ARBEITSAUFTRAG: Schreiben Sie aus dem Text über die Singammern den Abschnitt von „Supersänger mit schlechtem“ bis „in ihrer Lerngeschwindigkeit.“ wortgetreu ab.

VORLIEGENDER TEXTAUSZUG:
==============================

Supersänger mit schlechtem Orientierungssinn
„Möglicherweise erfahren Weibchen, die einem Gesang lauschen, sowohl etwas über die kognitiven Stärken als auch über die kognitiven Schwächen des Männchens“, schreiben Kendra Sewall und ihre Kollegen von der Duke University in Durham. Die Forscher ermittelten zunächst sämtliche Gesangsvariationen von 16 männlichen Singammern (Melospiza melodia), indem sie mindestens 300 Gesänge jedes Vogels aufzeichneten. Dann testeten sie die Orientierungsleistung der einzelnen Männchen. Dazu mussten die Ammern lernen, unter sechs verschlossenen Behältern die räumliche Position desjenigen wiederzufinden, in dem Nahrung enthalten war. Die Vögel unterschieden sich stark darin, wie viele Fehler sie dabei machten, also in ihrer Lerngeschwindigkeit.
Je größer die Zahl der Liedvarianten, die ein Sänger beherrschte, desto höher war seine Fehlerquote beim Auffinden der Nahrung. Wenn die Weibchen den Sänger mit dem abwechslungsreichsten Gesang als Brutpartner bevorzugen, nehmen sie also Probleme bei der Orientierungsleistung des Männchens in Kauf. Das sei nur dadurch zu erklären, so die Biologen, dass diese kognitive Fähigkeit für das Überleben der Singammern von relativ geringer Bedeutung ist. Das könnte allerdings bei anderen Vogelarten völlig anders sein – beispielsweise bei Zugvögeln, die lange Flugstrecken zurücklegen müssen. Die Qualität des Gesangs lässt offenbar keine generellen Rückschlüsse auf sämtliche kognitiven Fähigkeiten des Sängers zu, sondern nur auf solche, die der biologischen Fitness der Art dienen.

==============================

AUSGANGSMATERIAL:

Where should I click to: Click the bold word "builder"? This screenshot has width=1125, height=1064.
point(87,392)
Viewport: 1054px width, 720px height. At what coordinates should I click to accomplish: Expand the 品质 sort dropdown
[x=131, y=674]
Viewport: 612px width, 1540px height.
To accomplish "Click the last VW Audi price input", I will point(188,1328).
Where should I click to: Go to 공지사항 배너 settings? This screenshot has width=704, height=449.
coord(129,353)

==============================

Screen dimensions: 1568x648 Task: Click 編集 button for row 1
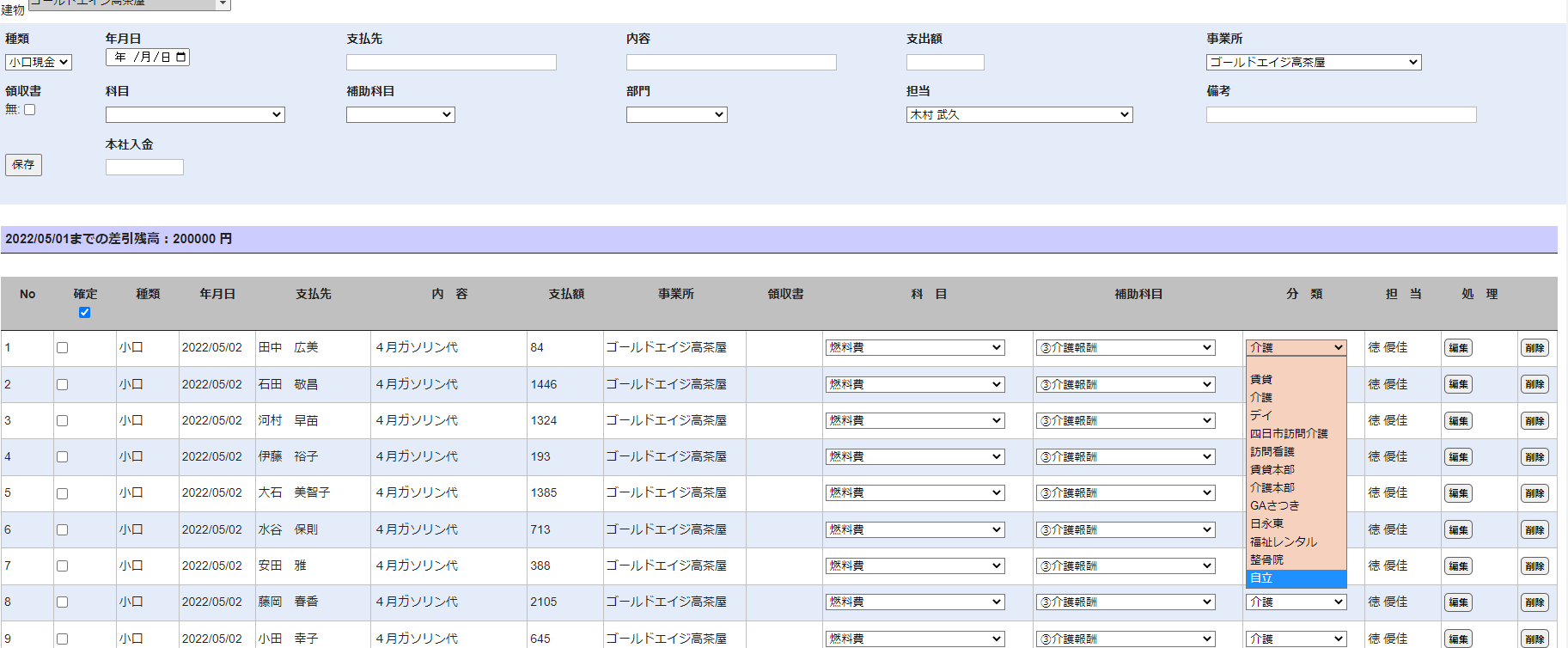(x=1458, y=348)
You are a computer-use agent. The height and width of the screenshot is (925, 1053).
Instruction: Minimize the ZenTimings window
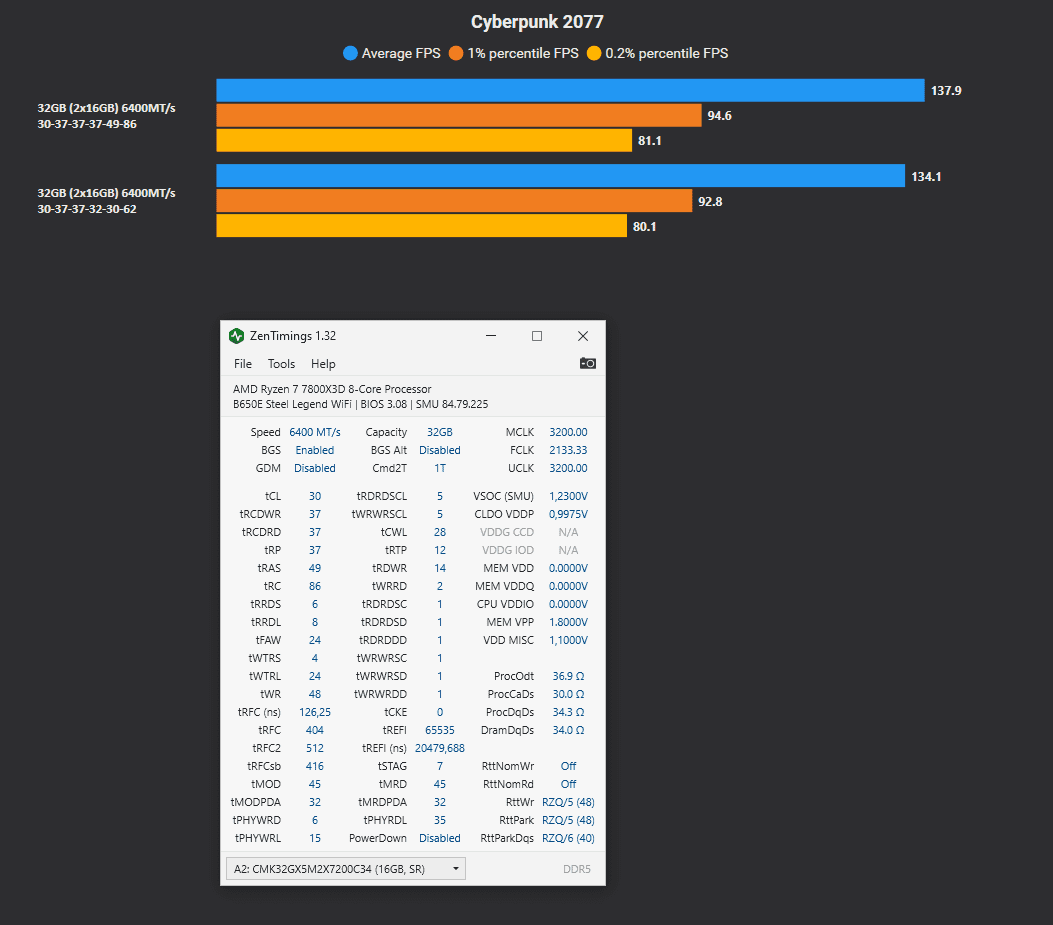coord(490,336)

==============================

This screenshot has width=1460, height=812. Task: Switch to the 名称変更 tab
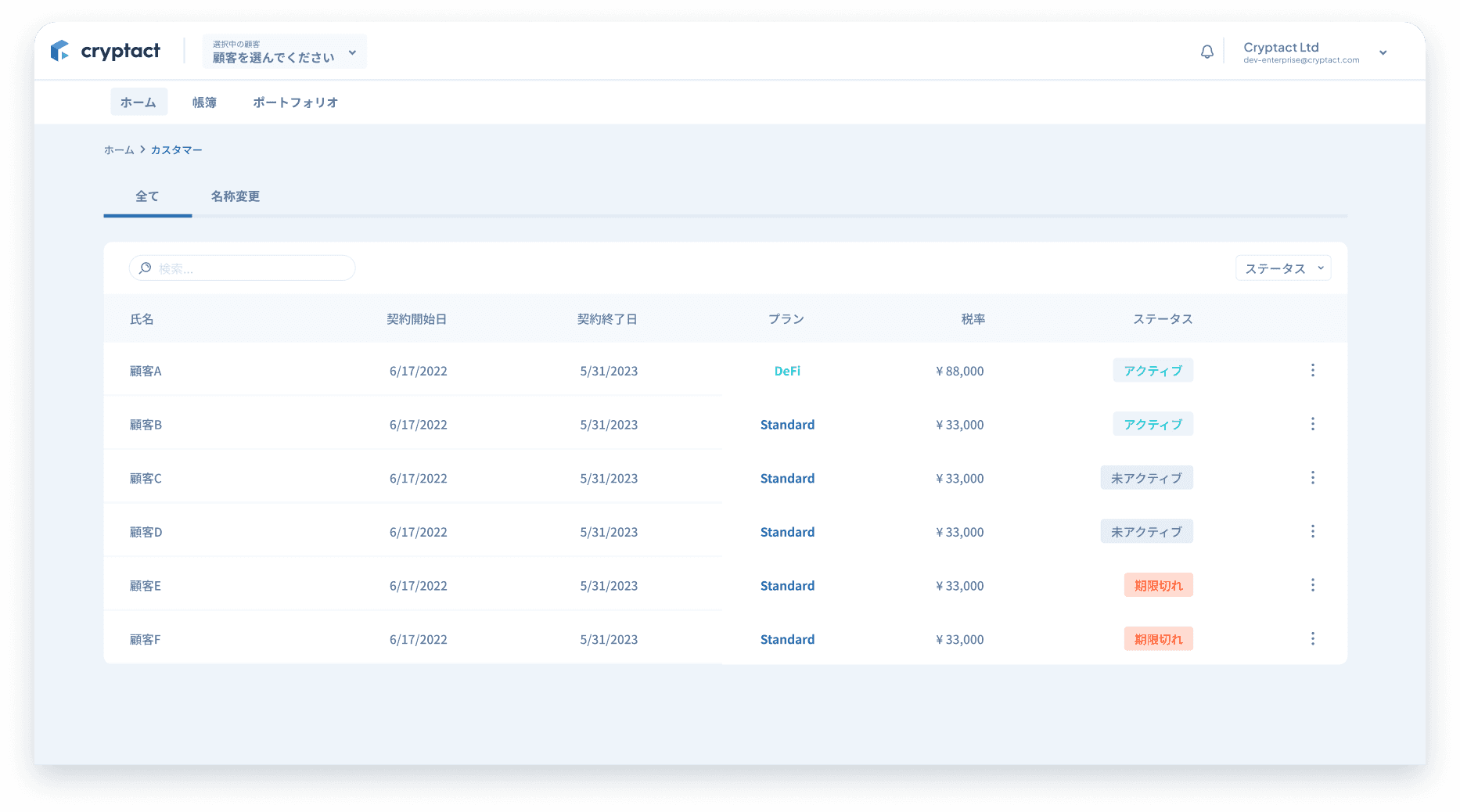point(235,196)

==============================

ANTWORT:
Supersänger mit schlechtem Orientierungssinn
„Möglicherweise erfahren Weibchen, die einem Gesang lauschen, sowohl etwas über die kognitiven Stärken als auch über die kognitiven Schwächen des Männchens“, schreiben Kendra Sewall und ihre Kollegen von der Duke University in Durham. Die Forscher ermittelten zunächst sämtliche Gesangsvariationen von 16 männlichen Singammern (Melospiza melodia), indem sie mindestens 300 Gesänge jedes Vogels aufzeichneten. Dann testeten sie die Orientierungsleistung der einzelnen Männchen. Dazu mussten die Ammern lernen, unter sechs verschlossenen Behältern die räumliche Position desjenigen wiederzufinden, in dem Nahrung enthalten war. Die Vögel unterschieden sich stark darin, wie viele Fehler sie dabei machten, also in ihrer Lerngeschwindigkeit.